Num passado não muito distante Miguel Ximenez era um dos surfistas mais regulares das páginas da ONFIRE. Capas de revista e resultados competitivos era algo que conseguia com facilidade e parecia ser um daqueles nomes que iria dar que falar durante muitos anos. No entanto, alguns anos depois de ter começado a competir no WQS, Miguel mudou completamente o seu percurso, passando o surf para segundo plano. Para trás ficou um título europeu na categoria Open e um surf dos mais modernos alguma vez praticados no nosso país. A ONFIRE foi descobrir o que faz e como é o dia a dia deste talentoso surfista!

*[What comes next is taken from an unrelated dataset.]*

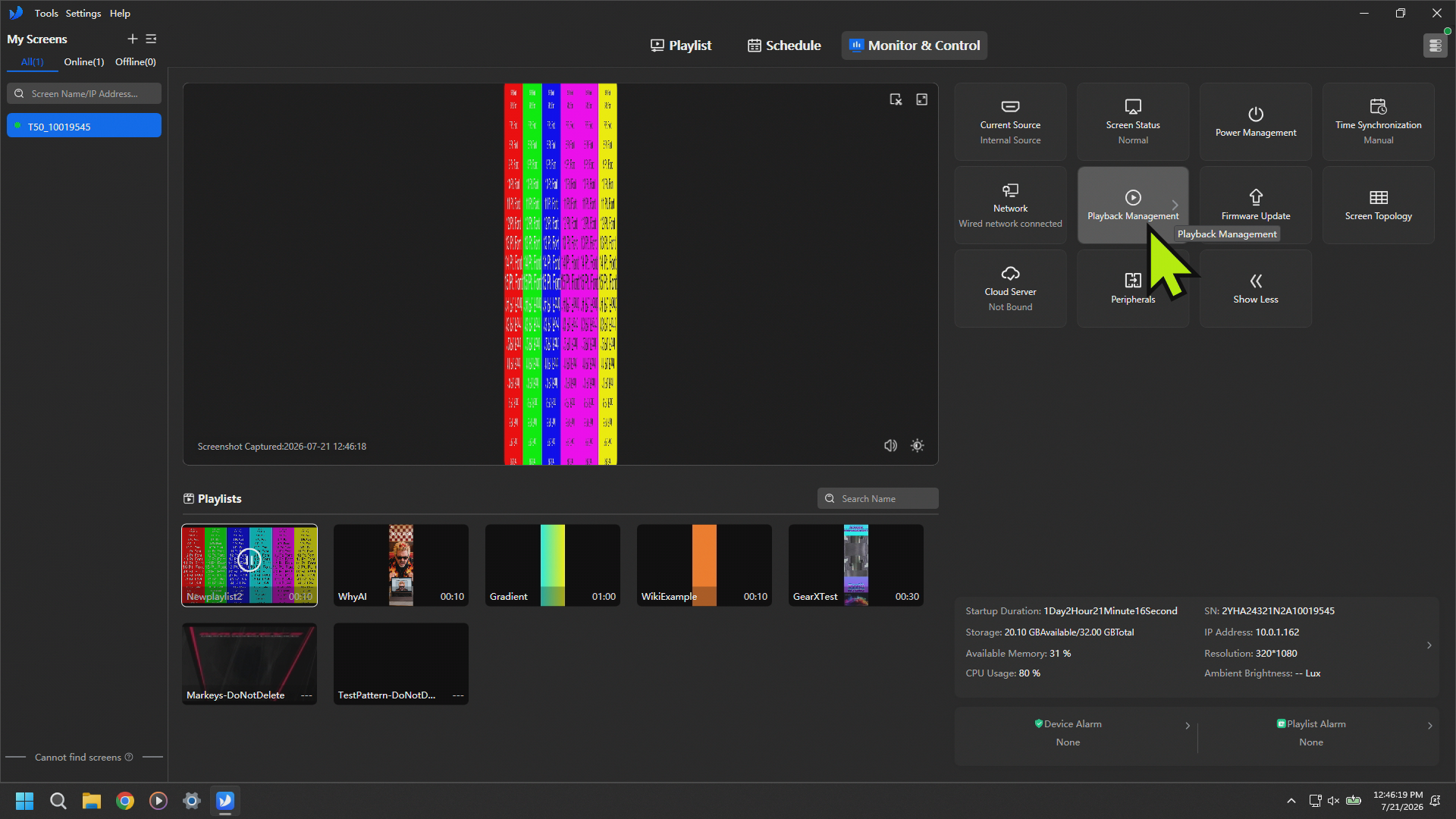
Task: Collapse the tiles with Show Less
Action: [1256, 288]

Não te temos visto no line up, tens surfado?
Já não me reconhecem!?! Basicamente, faço surf uma ou duas vezes por fim de semana. Durante a semana tenho sempre a prancha no carro e todos os domingos penso que vou fazer um surf mas este Inverno na maioria das vezes, acabei por abortar essa missão. Como estou a viver em Lisboa comecei a ir aos pontões da Costa da Caparica. Sabem que tenho uma boa relação com estas praias, além disso é muito prático. Mas não se enganem, o Guincho continua a ser a primeira opção.

O que fazes actualmente?
Neste momento estou responsável pelo mercado nacional, espanhol e do Benelux no Vivamarinha Hotel & Suites e a fazer um mestrado em Ciências Empresariais no ISEG depois de ter finalizado a licenciatura na ESHTE.

Quando e porque decidiste deixar de ser surfista profissional?
O meu percurso no surf nunca foi claro, houve momentos em que realmente tentei adoptar uma atitude profissional e encarar o surf como um trabalho em que teria de “desenhar” uma carreira. Resumidamente, tinha um plano – Acabava o liceu e fazia uma abordagem ao circuito mundial WQS até aos 23 anos e depois decidiria se continuava ou parava. Durante esse período, avaliava se deveria continuar no final de cada ano. Aos 21 já sabia que não iria continuar a fazer competição para sempre e que voltaria à faculdade. Acabei por tentar fazer uma abordagem diferente a partir desse momento, mais descontraída. Eu era muito inconsistente, tinha de me aplicar muito mesmo apenas para contornar esse factor mais ainda em relação aos outros pontos. Aos 22 fiz uma viagem com a Lightning Bolt à Costa Rica, mais concretamente Pavones (um destino de sonho) e no primeiro dia rompi o músculo da perna e tive de ficar 6 meses fora de água. Nesse mesmo ano já tinha ficado 3 meses fora de água com uma ruptura dos ligamentos do calcanhar. Ou seja, foram 9 meses fora de água em 1 ano. Esta situação influenciou-me a tomar uma decisão definitiva e não foi difícil escolher com base em resultados, performance, margem de progressão, entre outros.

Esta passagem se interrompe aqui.